▸ Exercise instructions
Write out the listing from the line with "Our Team (22, 2332)" to the line with "Liechtenstein: CHF CHF (171, 2518)", both lines included, exactly and nothing beyond. Leave pictures out.

********

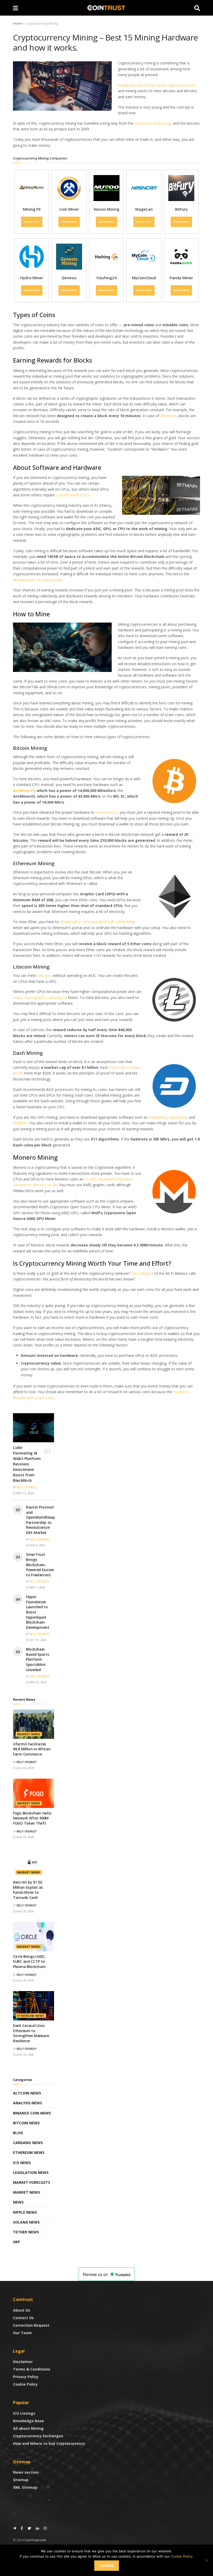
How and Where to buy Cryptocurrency (49, 2443)
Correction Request (31, 2325)
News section (25, 2472)
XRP (16, 2241)
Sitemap (21, 2479)
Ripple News (25, 2212)
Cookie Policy (25, 2384)
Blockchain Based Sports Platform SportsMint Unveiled (37, 1659)
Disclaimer (23, 2361)
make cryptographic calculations (40, 997)
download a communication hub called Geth (97, 921)
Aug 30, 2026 (25, 1768)
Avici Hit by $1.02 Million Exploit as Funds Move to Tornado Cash (28, 1890)
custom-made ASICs (73, 494)
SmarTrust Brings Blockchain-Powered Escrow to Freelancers (40, 1564)
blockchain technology (153, 123)
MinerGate (178, 1117)
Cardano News (28, 2142)
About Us (21, 2310)
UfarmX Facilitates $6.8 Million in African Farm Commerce (32, 1749)
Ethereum (168, 415)
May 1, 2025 (37, 1587)
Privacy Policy (25, 2376)
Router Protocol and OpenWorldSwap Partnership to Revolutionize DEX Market (40, 1520)
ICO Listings (24, 2413)
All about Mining (28, 2428)
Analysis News (27, 2102)
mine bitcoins (106, 812)
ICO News (22, 2162)
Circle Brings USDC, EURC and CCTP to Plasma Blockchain (29, 1961)
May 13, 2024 (25, 1493)
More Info (32, 221)
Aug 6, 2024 (37, 1545)
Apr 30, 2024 (37, 1682)
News (18, 2202)
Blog (18, 2132)
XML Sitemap (25, 2487)
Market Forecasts (31, 2182)
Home (17, 23)
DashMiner (158, 1117)
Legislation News (31, 2172)
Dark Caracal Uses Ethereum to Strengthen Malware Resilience (31, 2033)
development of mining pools (37, 579)
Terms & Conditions (31, 2369)
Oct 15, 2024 (37, 1640)
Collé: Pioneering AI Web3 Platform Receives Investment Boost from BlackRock (27, 1464)
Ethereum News (30, 2016)
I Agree (106, 2565)
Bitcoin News (26, 2122)
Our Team (22, 2332)
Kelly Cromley (26, 1487)
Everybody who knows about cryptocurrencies (156, 85)
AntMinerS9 (24, 790)
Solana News (26, 2222)
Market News (28, 1734)
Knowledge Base (28, 2420)
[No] (206, 2560)
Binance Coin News (32, 2113)
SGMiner (20, 1122)
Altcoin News (27, 2093)
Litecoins (44, 975)
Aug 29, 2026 (25, 1911)
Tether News (26, 2232)
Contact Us (23, 2317)
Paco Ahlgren (142, 1273)
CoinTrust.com (35, 2540)
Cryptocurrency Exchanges (38, 2435)
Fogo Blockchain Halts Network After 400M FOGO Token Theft (32, 1818)
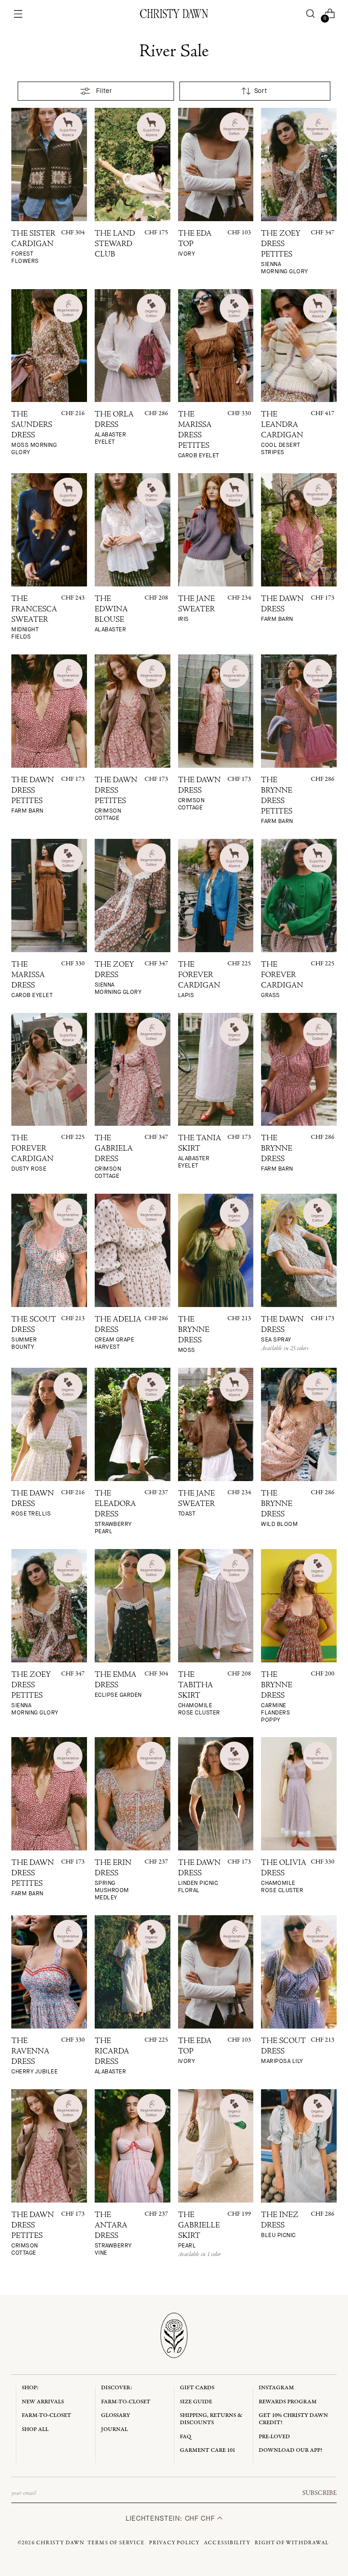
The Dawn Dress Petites (116, 799)
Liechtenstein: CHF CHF (171, 2518)
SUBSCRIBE (319, 2493)
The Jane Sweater (196, 609)
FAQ (185, 2436)
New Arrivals (43, 2402)
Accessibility (227, 2543)
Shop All (35, 2429)
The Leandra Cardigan (282, 433)
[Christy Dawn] (174, 13)
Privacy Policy (174, 2543)
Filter (104, 91)
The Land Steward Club (115, 244)
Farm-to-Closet (46, 2415)
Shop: (30, 2388)
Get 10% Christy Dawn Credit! (293, 2418)
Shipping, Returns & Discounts (211, 2418)
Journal (114, 2429)
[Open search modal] (310, 14)
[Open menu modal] (18, 14)
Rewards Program (288, 2402)
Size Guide (196, 2402)
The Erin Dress (113, 1880)
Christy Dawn (60, 2543)
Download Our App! (290, 2450)
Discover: (116, 2388)
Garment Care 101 (207, 2450)
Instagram (276, 2388)
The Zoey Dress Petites (284, 252)
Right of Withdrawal (292, 2543)
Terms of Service (116, 2543)
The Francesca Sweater (34, 618)
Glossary (115, 2415)
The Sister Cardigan (33, 247)
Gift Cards (197, 2388)
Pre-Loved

********

▸ Solution to this problem
Our Team (22, 2332)
Kelly Cromley (26, 1487)
Everybody who knows about cryptocurrencies (156, 85)
AntMinerS9 (24, 790)
Solana News (26, 2222)
Market News (28, 1734)
Knowledge Base (28, 2420)
[No] (206, 2560)
Binance Coin News (32, 2113)
SGMiner (20, 1122)
Altcoin News (27, 2093)
Litecoins (44, 975)
Aug 29, 2026 (25, 1911)
Tether News (26, 2232)
Contact Us (23, 2317)
Paco Ahlgren (142, 1273)
CoinTrust.com (35, 2540)
Cryptocurrency Exchanges (38, 2435)
Fogo Blockchain Halts Network After 400M FOGO Token Theft (32, 1818)
The Dawn Dress Petites (116, 799)
Liechtenstein: CHF CHF (171, 2518)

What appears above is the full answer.